• **Task directions**:
Every line of the material below should be output exactly as written, with the images skipped.

• **Information shown**:
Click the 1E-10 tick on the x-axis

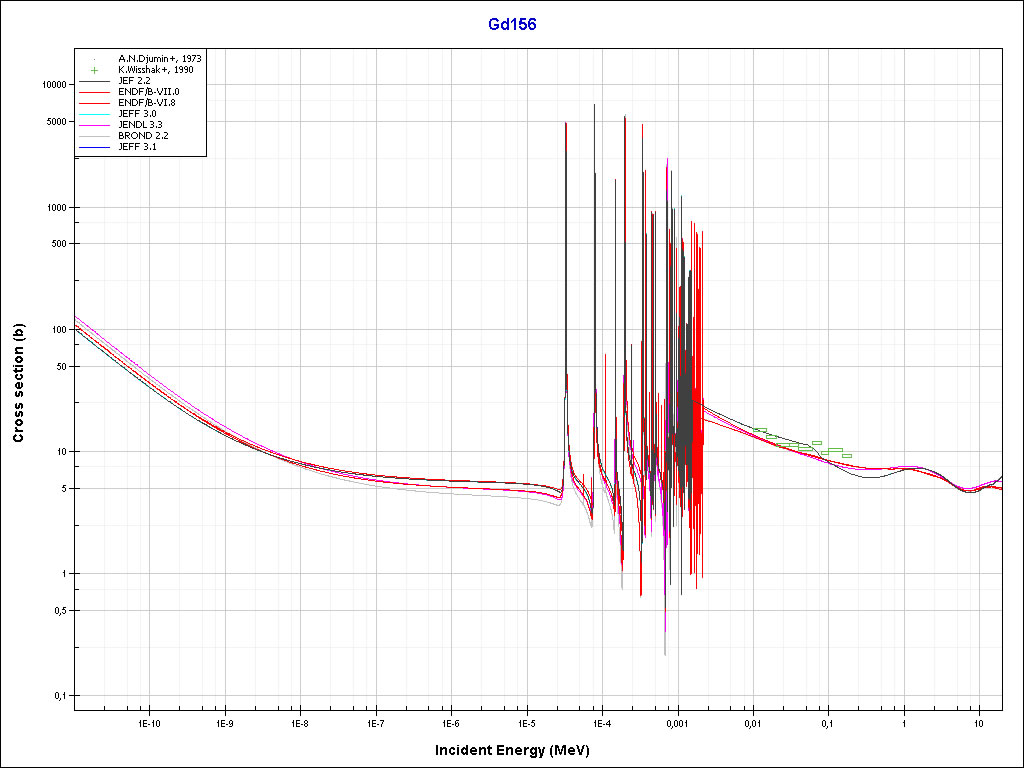(149, 722)
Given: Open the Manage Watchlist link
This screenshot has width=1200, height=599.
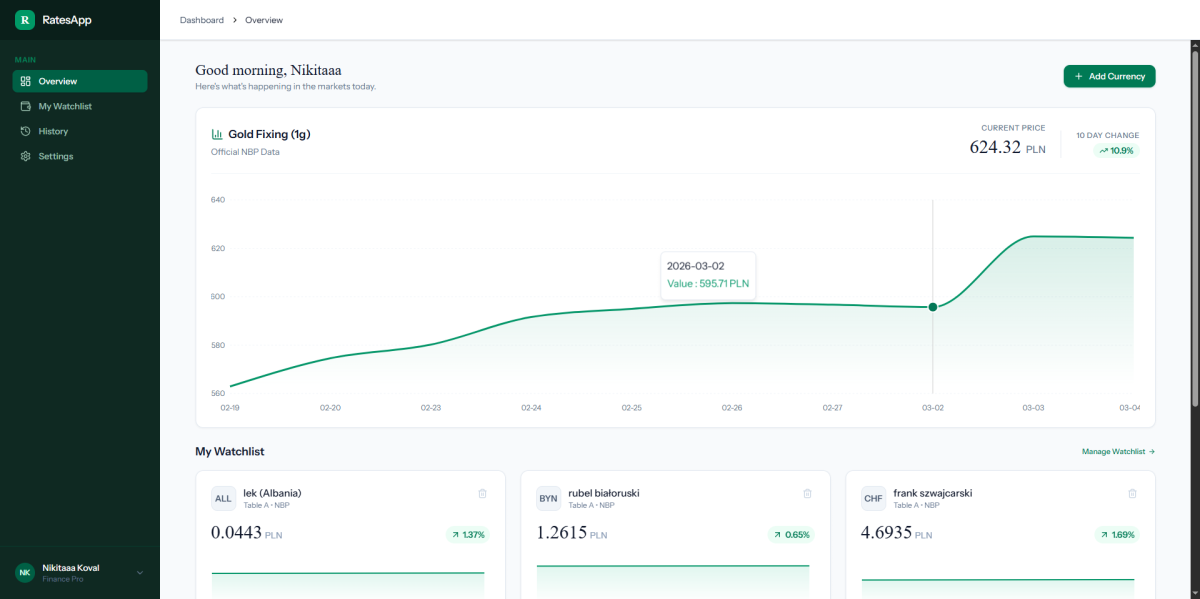Looking at the screenshot, I should [x=1118, y=452].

• **Solution**:
Click the 1E-10 tick on the x-axis

(149, 722)
Given: Open the Manage Watchlist link
This screenshot has width=1200, height=599.
Looking at the screenshot, I should [x=1118, y=452].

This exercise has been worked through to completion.